39 points | by djoldman 3 hours ago

3 comments

  • simonw 2 hours ago
    I suggest reading this detailed article to understand why they built this: https://blog.trailofbits.com/2024/11/14/attestations-a-new-g...

    The implementation is interesting - it's a static page built using GitHub Actions, and the key part of the implementation is this Python function here: https://github.com/trailofbits/are-we-pep740-yet/blob/a87a88...

    If you read the code you can see that it's hitting pages like https://pypi.org/simple/pydantic/ - which return HTML - but sending this header instead:

        Accept: application/vnd.pypi.simple.v1+json
    
    Then scanning through the resulting JSON looking for files that have a provenance that isn't set to null.

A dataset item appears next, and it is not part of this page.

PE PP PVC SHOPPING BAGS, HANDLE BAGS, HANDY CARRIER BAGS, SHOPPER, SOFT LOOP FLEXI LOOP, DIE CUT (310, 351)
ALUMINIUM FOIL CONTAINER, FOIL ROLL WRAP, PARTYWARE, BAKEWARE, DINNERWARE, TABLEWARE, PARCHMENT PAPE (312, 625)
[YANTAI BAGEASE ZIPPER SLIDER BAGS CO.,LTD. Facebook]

    Here's an equivalent curl + jq incantation:

        curl -s \
          -H 'Accept: application/vnd.pypi.simple.v1+json' \
          https://pypi.org/simple/pydantic/ \
        | jq '.files | map(select(.provenance != null)) | length'
  • marky1991 2 hours ago
    Could someone explain why this is important? My uninformed feeling towards PEP 740 is 'who cares?'.
    • hadlock 2 hours ago
      I believe this is a system where a human/system builds a package and uploads and cryptographically signs it, verifying end to end that the code uploaded to github for widget-package 3.2.1 is the code you're downloading to your laptop for widget-package 3.2.1 and there's no chance it is modified/signed by a adversarial third party
      • TZubiri 6 minutes ago
        1- Why not compile it? 2- does pip install x not guarantee that?
      • marky1991 2 hours ago
        That's my understanding also, but I still feel like 'who cares' about that attack scenario. Am I just insufficiently paranoid? Is this kind of attack really likely? (How is it done, other than evil people at pypi?)
        • OutOfHere 1 hour ago
          Yes, it is likely. It is done by evil intermediaries on hosts that are used to create and upload the package. It is possible for example if the package is created and uploaded on the developer laptop which is compromised.

          ---

          From the docs:

          > PyPI's support for digital attestations defines a strong and verifiable association between a file on PyPI and the source repository, workflow, and even the commit hash that produced and uploaded the file.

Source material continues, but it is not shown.